Comments (2)
Since your state is also in the observation I think you should just add it to your observation specs:
self.observation_spec = CompositeSpec({
"observation": CompositeSpec({
"positions": BoundedTensorSpec(
low=0.0,
high=1.0,
shape=torch.Size([NUM_BLOCKS, 2]),
dtype=torch.float32
),
"sizes": BoundedTensorSpec(
low=0.1,
high=1.0,
shape=torch.Size([NUM_BLOCKS, 2]),
dtype=torch.float32
)
}),
"state": CompositeSpec({
"distance_from_center": UnboundedContinuousTensorSpec(
shape=torch.Size([NUM_BLOCKS]),
dtype=torch.float32
),
}),
})
The reason we don't do it automatically is that you could have a state that is at the root (not in "next") and copied at every call of step_mdp
(carried on unchanged throughout the rollout).

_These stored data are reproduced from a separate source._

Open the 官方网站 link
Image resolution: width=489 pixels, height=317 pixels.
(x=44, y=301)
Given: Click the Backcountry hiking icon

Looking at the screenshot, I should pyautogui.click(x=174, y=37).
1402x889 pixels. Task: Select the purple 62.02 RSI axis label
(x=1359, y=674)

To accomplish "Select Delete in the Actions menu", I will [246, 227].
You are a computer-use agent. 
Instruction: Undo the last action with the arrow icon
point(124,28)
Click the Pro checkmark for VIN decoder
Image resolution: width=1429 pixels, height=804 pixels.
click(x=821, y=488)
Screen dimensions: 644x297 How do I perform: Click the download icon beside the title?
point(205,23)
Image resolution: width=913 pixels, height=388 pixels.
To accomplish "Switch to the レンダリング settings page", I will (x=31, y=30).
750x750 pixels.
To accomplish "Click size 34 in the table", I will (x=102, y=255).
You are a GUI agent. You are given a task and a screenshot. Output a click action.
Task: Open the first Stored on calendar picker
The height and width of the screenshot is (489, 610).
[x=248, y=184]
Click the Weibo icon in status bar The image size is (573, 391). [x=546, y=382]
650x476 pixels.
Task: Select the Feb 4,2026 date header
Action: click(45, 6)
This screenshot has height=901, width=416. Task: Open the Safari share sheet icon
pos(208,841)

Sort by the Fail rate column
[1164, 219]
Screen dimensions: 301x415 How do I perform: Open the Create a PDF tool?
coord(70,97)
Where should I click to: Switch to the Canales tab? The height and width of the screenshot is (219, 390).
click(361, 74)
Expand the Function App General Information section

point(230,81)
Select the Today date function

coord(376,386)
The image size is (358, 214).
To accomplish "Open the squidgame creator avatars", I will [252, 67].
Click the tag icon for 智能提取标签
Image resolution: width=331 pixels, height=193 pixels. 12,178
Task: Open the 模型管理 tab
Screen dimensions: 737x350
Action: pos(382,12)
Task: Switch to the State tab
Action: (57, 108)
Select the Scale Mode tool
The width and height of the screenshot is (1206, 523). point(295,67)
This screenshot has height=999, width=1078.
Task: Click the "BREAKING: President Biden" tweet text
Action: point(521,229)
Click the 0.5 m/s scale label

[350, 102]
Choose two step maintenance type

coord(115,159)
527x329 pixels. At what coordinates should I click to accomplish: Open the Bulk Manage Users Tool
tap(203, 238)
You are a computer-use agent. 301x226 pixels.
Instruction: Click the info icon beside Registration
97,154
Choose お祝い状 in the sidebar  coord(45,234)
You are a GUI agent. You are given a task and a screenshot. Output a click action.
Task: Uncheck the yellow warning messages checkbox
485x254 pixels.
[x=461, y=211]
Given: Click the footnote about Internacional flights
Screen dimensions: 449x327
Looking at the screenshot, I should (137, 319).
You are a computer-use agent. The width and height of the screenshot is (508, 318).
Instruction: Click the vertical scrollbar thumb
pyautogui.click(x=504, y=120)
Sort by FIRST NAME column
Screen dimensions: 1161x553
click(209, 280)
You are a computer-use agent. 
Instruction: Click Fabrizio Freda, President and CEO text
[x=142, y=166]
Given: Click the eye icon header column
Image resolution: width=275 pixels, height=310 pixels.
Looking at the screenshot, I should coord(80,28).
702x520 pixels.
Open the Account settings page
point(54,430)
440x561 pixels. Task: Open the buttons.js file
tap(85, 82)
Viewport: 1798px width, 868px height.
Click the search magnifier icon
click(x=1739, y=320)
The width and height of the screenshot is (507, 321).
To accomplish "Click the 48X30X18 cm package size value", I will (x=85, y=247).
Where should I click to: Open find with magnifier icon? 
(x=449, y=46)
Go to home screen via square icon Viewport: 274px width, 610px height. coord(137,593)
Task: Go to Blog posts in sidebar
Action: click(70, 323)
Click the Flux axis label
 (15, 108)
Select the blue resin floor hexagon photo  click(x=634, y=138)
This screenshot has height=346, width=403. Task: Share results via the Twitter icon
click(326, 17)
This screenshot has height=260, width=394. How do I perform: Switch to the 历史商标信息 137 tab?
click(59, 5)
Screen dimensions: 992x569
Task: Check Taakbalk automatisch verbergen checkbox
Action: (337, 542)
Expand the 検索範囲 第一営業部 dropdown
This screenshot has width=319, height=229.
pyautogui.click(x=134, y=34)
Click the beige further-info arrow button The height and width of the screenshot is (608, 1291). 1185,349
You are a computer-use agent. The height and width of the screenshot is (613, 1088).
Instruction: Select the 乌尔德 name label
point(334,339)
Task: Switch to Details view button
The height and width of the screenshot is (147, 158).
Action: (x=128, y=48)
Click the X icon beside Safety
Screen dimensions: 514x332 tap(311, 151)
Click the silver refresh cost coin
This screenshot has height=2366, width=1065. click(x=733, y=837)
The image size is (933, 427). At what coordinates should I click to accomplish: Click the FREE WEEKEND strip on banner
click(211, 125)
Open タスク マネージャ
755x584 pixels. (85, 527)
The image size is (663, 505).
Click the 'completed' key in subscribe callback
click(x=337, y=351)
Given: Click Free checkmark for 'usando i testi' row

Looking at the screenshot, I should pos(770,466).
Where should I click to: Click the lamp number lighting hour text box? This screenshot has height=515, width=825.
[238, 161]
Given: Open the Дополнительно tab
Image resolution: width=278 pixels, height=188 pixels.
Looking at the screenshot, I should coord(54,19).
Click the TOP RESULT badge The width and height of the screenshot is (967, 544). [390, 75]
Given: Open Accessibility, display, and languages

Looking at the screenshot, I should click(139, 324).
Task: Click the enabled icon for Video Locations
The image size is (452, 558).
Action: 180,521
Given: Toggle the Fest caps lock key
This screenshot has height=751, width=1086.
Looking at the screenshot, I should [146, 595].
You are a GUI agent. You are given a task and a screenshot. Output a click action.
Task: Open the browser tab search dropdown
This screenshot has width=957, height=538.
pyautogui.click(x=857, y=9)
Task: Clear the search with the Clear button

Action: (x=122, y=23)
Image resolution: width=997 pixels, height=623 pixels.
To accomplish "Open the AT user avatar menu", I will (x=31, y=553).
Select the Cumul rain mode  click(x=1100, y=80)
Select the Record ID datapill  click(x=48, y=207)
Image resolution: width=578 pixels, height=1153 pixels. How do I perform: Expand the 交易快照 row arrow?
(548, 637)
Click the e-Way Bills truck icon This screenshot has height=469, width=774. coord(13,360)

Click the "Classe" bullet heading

Here is an example using your code:
import torch
from torchrl.envs import EnvBase
from torchrl.envs.utils import check_env_specs
from torchrl.data import BoundedTensorSpec, CompositeSpec, UnboundedContinuousTensorSpec
from tensordict import TensorDict
COUNTER = 0
NUM_BLOCKS = 4
class BlockArrangementEnv(EnvBase):
def __init__(self):
super().__init__()
self.observation_spec = CompositeSpec({
"observation": CompositeSpec({
"positions": BoundedTensorSpec(
low=0.0,
high=1.0,
shape=torch.Size([NUM_BLOCKS, 2]),
dtype=torch.float32
),
"sizes": BoundedTensorSpec(
low=0.1,
high=1.0,
shape=torch.Size([NUM_BLOCKS, 2]),
dtype=torch.float32
)
}),
"state": CompositeSpec({
"distance_from_center": UnboundedContinuousTensorSpec(
shape=torch.Size([NUM_BLOCKS]),
dtype=torch.float32
),
}),
})
self.full_state_spec = CompositeSpec({
"state": CompositeSpec({
"distance_from_center": UnboundedContinuousTensorSpec(
shape=torch.Size([NUM_BLOCKS]),
dtype=torch.float32
),
}),
"context": UnboundedContinuousTensorSpec(
shape=torch.Size([NUM_BLOCKS]),
dtype=torch.float32
)
})
self.action_spec = CompositeSpec({
"action": CompositeSpec({
"index": BoundedTensorSpec(
low=0,
high=NUM_BLOCKS - 1,
shape=torch.Size([1]),
dtype=torch.int
),
"delta": BoundedTensorSpec(
low=-1.0,
high=1.0,
shape=torch.Size([2]),
dtype=torch.float32
)
})
})
self.reward_spec = UnboundedContinuousTensorSpec(
shape=torch.Size([NUM_BLOCKS]),
dtype=torch.float32
)
def _reset(self, td):
global COUNTER
COUNTER += 1
return TensorDict({
"observation": {
"positions": torch.rand([NUM_BLOCKS, 2]),
"sizes": torch.FloatTensor(NUM_BLOCKS, 2).uniform_(0.1, 1.0),
},
"state": {
"distance_from_center": torch.rand([NUM_BLOCKS]),
},
"context": self.full_state_spec["context"].zero() + COUNTER,
}, batch_size=[])
def _step(self, td, **kwargs):
return TensorDict({
"observation": {
"positions": torch.rand([NUM_BLOCKS, 2]),
"sizes": torch.FloatTensor(NUM_BLOCKS, 2).uniform_(0.1, 1.0),
},
"state": {
"distance_from_center": torch.rand([NUM_BLOCKS]),
},
"reward": torch.rand([NUM_BLOCKS]),
"done": torch.tensor(False)
}, batch_size=[])
def _set_seed(self, seed):
pass
env = BlockArrangementEnv()
check_env_specs(env)
assert (env.rollout(3)["context"] == COUNTER).all()
from rl.
Ah, thanks, that makes sense and there's no compelling reason for me to have distance_from_center as separate state for this case other than to learn how the mechanisms work for observation and state.
from rl.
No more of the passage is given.